While I found LTL‘s combats much more fun on the tabletop than in the abstract, even while being comprehensively smacked silly by the bad guys, it is an advantage that much of LTL can be done without miniatures and scenery. Out of a couple of dozen scenes, maybe 3-4 would have been done as tabletop skirmishes had I been playing it properly. I never tried the Mythic combat system, as I was intentionally using it as a GM emulator layered over another game, in my case Savage Worlds. LTL‘s combat system is a variant of the standard Two Hour Wargames reaction system, which probably deserves its own review at some point. Ranged and melee combat use different mechanics, which is fine; melee has been deliberately extended into multiple rounds of combat to increase tension, but I want something faster-moving here too, and adopted a suggestion from the Yahoo! Group, namely just counting passes from the first round of dice rolling. It works, and it’s faster.
Overall, LTL is billed as “all about the story”; and I found myself caring about the characters, eager to take Schrodinger down, and ready to move on to season 2. I’m already planning map changes, story arcs for the sequel(s), and other uses for the game engine. I’ll be coming back to this one; but meanwhile, All Things Zombie beckons for the next few months of evening entertainment.
One project I am already mulling over is Ordo Hereticus, using LTL to follow the adventures of an Inquisitor and his retinue in the Warhammer 40,000 universe, along the lines of the Eisenhorn books. The game engine is very versatile and well up to doing this, and the adventures would generate backstory for a face to face and PBEM RPG game I’m running where the PCs are the Inquisitor’s acolytes.
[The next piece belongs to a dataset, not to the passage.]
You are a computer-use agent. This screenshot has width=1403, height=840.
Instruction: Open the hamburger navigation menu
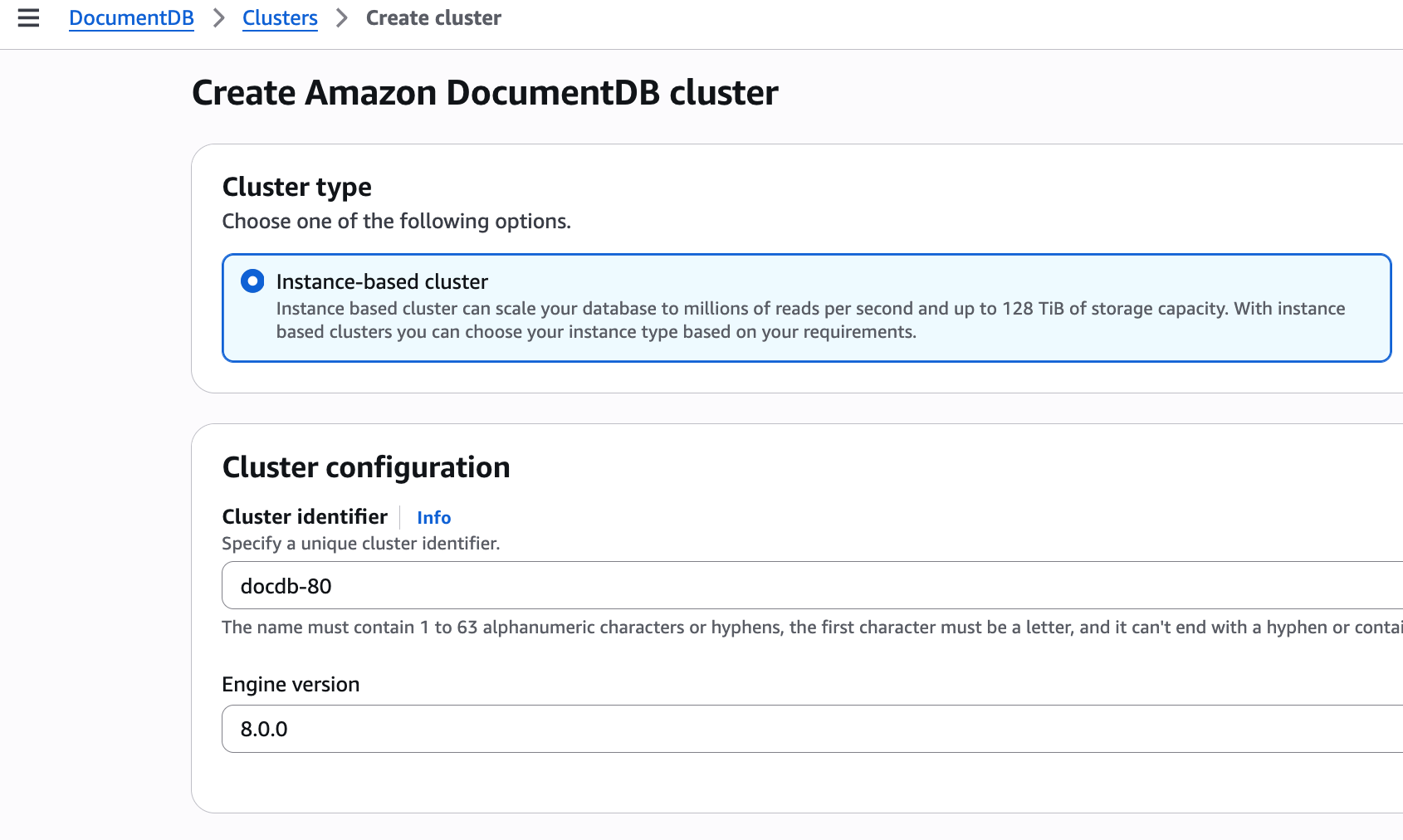(28, 18)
So far, I’m thinking about how to convert the W40K figures to LTL stats. Brawn will be the average of a figure’s Strength and Toughness. Bravado will be half its Leadership. Brains I’m not sure about yet, needs more thought.
Melee and Shooting skills will be WS and BS respectively; that just feels right. Magic skill, as required for psykers, will be half the figure’s Leadership.
Weapon attack dice will be the weapon’s Strength – so a bolter will have 4 dice.
Armour is the trickiest one, since LTL doesn’t really have armour; however, I can treat it as Star Power, which serves a similar purpose in saving against damage. So we’ll say armoured Extras have Star Power equal to seven minus their armour save – that gives Space Marines Star Power 4, as an example.
To do this properly would require some new army lists, probably based on the Witch Hunters Codex which is lying on the shelf waiting for me to start a new army; but that’s more effort than I want to put in right now, especially as I expect to be running a Savage Worlds/Two Hour Wargames hybrid by the time I run this, which is unlikely to be before 2011.